As a filmmaker, Spike Lee has disappointed me as often as he has excited me. But he has never failed to educate me. I loved Lee's feature debut, "She's Gotta Have It". "Do The Right Thing" has earned a place as a modern-day classic, though it took a re-watch for me to fully appreciate it. I also enjoyed "Malcolm X" and "Inside Man", though Denzel Washington's charisma may be more responsible for that than Lee's writing and directing. Lee's first documentary -"4 Little Girls" - is in a class all its own.
"BlacKkKlansman" strikes me as Lee's pitch-perfect response to the ubiquitous racial dog whistles the tweeter-in-chief enjoys blowing. Based on Ron Stallworth's eponymous 2014 memoir, Lee's latest film is not subtle. But with Agent Orange prattling on about "... good people on both sides …" as neo-Nazis and white supremacists proudly wave the Confederate flag, who needs subtlety or nuance? As Woody Allen once quipped "Op-eds in the NY Times are nice, but with neo-Nazis, I prefer baseball bats." Apologies to Mahatma, Martin, and any reader who identifies as a pacifist.
I don't know if the scenes in "BlacKkKlansman" portraying the toxic David Duke - brilliantly played by Topher Grace - are at all authentic. I also don't care. Lee's film treatment of that smarmy tumor is priceless.

========================================

COMPLETE THE FOLLOWING →
A: Answer these from the Spike Lee review:
(i) What was Lee's feature debut?
(ii) What is "BlacKkKlansman" based on?
(iii) Who plays David Duke?
B: Name every Spike Lee film mentioned in the Spike Lee review.
C: Write out the stretch of the Spike Lee review from "As a filmmaker, Spike" through "all its own.".
Use only the Spike Lee review to answer.

========================================

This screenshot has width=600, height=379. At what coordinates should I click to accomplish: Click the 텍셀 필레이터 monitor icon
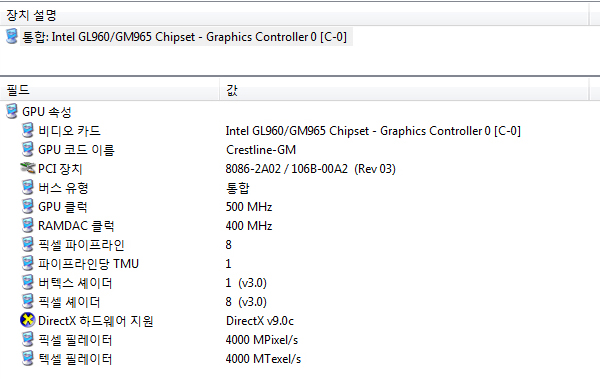coord(28,358)
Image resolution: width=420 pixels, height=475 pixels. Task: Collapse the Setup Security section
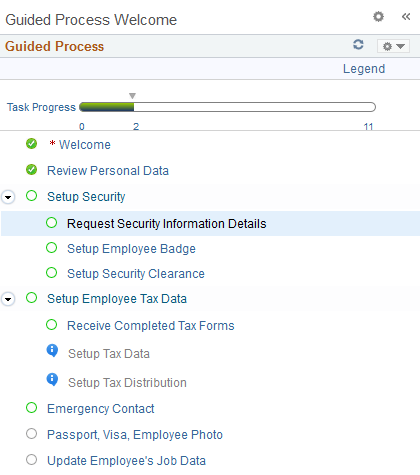8,197
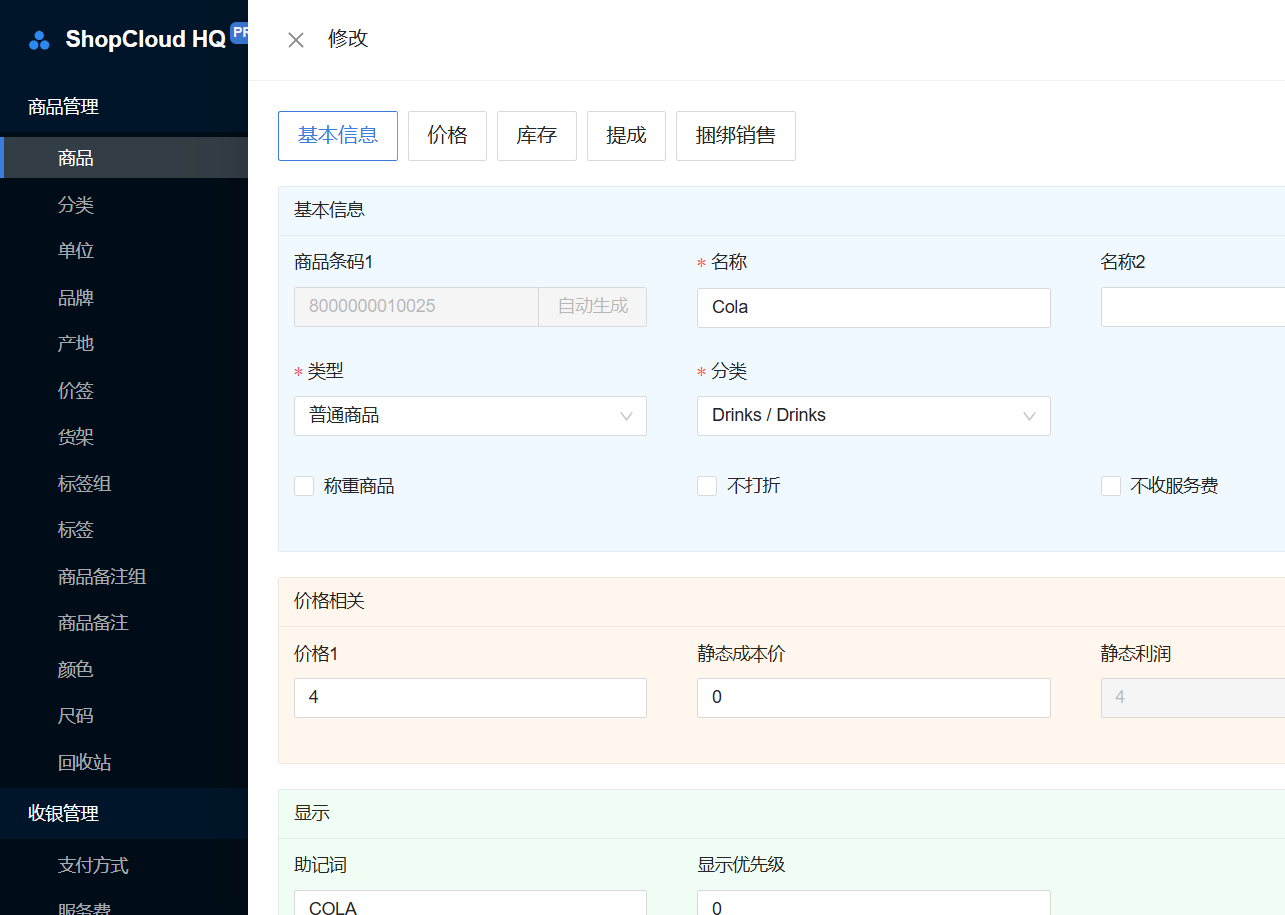Focus the 价格1 input field
The height and width of the screenshot is (915, 1285).
pos(470,698)
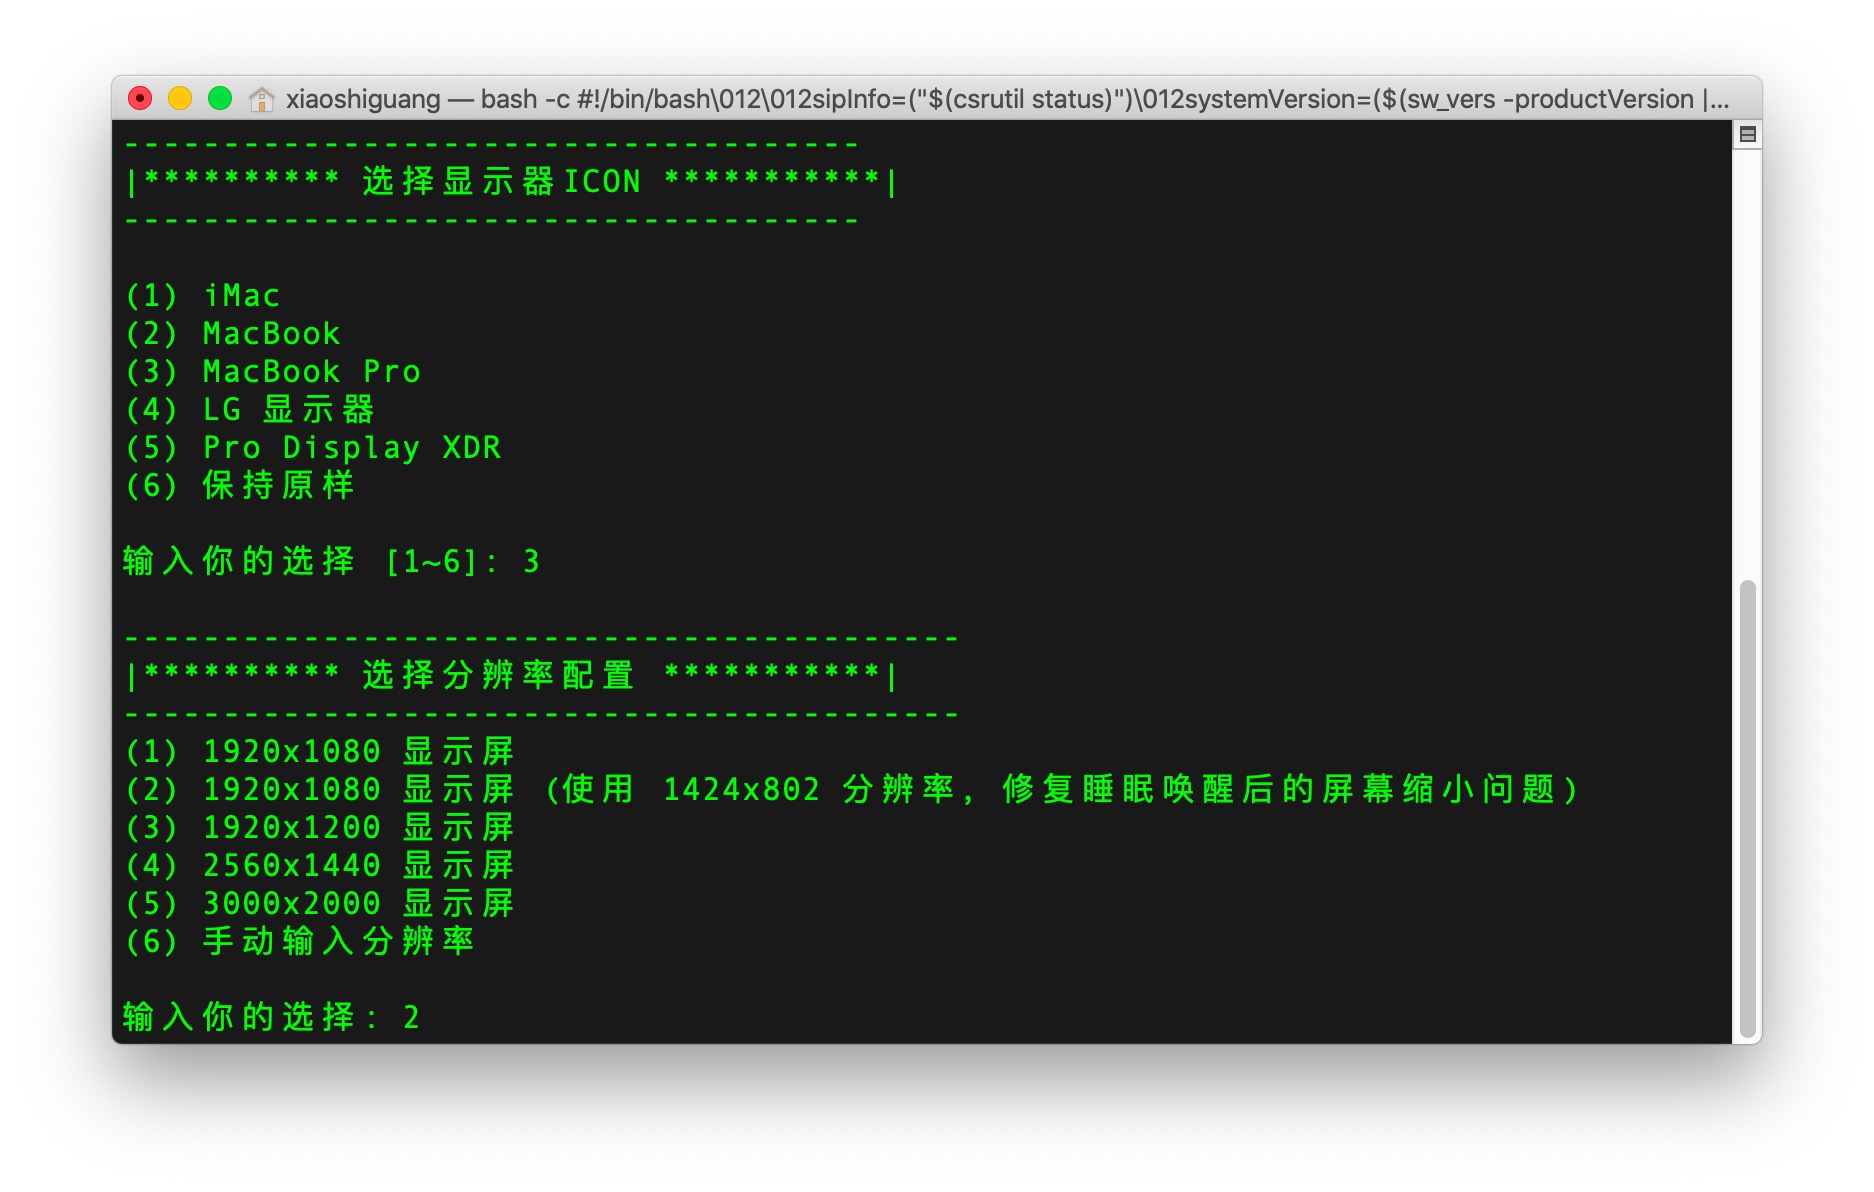This screenshot has width=1874, height=1192.
Task: Click the "(6) 保持原样" option line
Action: (x=240, y=486)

========================================

SOLUTIONS TO EACH TASK →
A:
(i) "She's Gotta Have It"
(ii) Ron Stallworth's eponymous 2014 memoir
(iii) Topher Grace

B:
"She's Gotta Have It"
"Do The Right Thing"
"Malcolm X"
"Inside Man"
"4 Little Girls"
"BlacKkKlansman"

C:
As a filmmaker, Spike Lee has disappointed me as often as he has excited me. But he has never failed to educate me. I loved Lee's feature debut, "She's Gotta Have It". "Do The Right Thing" has earned a place as a modern-day classic, though it took a re-watch for me to fully appreciate it. I also enjoyed "Malcolm X" and "Inside Man", though Denzel Washington's charisma may be more responsible for that than Lee's writing and directing. Lee's first documentary -"4 Little Girls" - is in a class all its own.